Limited Antineutrophil Cytoplasmic Antibody-Associated Vasculitis Presenting With Diffuse Alveolar Hemorrhage: A Case Report and Literature Review.

ABSTRACT

Antineutrophil cytoplasmic antibody (ANCA)-associated vasculitis (AAV) presents a significant medical challenge, with an annual incidence of 2.4 to 4.1 cases per 100,000 individuals and a prevalence of 29.6-54.6 cases per 100,000 individuals in the US. Diffuse alveolar hemorrhage (DAH) is a rare but grave complication of AAV, often associated with a mortality rate as high as 58.3%. This case study highlights a 52-year-old male patient who presented with hemoptysis and was diagnosed with DAH on bronchoscopy, subsequently testing positive for ANCA-PR3. Prompt intervention, including pulse steroids, rituximab, and plasmapheresis, along with the novel FDA-approved drug avacopan, led to significant improvement within four weeks.

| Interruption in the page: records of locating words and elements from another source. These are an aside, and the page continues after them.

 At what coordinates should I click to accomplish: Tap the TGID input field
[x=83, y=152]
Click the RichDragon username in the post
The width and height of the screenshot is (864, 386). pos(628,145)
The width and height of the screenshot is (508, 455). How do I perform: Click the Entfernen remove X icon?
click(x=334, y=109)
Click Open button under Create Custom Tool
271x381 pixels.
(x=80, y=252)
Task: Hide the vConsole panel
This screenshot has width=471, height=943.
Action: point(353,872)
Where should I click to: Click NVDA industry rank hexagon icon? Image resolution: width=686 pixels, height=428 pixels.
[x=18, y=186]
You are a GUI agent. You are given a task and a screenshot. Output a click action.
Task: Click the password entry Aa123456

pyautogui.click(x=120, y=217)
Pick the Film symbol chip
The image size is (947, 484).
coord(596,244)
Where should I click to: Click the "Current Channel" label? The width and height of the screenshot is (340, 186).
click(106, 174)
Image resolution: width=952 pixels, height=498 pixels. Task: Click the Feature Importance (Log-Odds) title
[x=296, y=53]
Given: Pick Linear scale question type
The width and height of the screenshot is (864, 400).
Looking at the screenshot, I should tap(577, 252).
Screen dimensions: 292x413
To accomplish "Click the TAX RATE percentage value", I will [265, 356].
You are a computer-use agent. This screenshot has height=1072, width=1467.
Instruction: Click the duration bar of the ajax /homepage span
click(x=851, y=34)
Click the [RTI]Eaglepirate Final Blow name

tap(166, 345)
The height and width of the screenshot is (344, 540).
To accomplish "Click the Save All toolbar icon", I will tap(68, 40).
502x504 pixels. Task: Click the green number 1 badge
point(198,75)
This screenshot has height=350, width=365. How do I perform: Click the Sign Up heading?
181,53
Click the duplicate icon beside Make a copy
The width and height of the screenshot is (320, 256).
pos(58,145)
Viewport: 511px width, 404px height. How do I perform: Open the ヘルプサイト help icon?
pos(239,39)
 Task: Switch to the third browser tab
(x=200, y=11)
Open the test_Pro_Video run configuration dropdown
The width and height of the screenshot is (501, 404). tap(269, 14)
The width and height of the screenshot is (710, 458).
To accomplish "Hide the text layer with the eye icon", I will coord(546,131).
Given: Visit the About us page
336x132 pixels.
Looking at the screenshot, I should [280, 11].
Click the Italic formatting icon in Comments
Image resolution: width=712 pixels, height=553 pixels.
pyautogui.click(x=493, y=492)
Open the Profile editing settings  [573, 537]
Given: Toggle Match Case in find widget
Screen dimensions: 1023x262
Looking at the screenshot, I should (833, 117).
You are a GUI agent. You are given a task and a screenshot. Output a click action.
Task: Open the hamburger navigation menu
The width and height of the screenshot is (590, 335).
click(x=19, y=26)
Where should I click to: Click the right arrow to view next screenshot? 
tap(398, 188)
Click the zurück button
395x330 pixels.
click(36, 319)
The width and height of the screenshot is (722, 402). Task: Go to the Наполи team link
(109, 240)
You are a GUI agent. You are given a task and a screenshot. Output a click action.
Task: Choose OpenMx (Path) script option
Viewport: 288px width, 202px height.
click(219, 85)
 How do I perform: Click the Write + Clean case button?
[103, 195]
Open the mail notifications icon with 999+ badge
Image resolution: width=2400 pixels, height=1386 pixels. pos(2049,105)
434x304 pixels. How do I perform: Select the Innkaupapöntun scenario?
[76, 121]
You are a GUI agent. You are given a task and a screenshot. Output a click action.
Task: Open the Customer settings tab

Early recognition and aggressive management are crucial in mitigating the life-threatening consequences of DAH in AAV, emphasizing the importance of bronchoscopy and advanced therapeutic modalities. This case underscores the potential efficacy of avacopan in managing ANCA vasculitis post-acute phase, offering hope for improved outcomes in this challenging condition.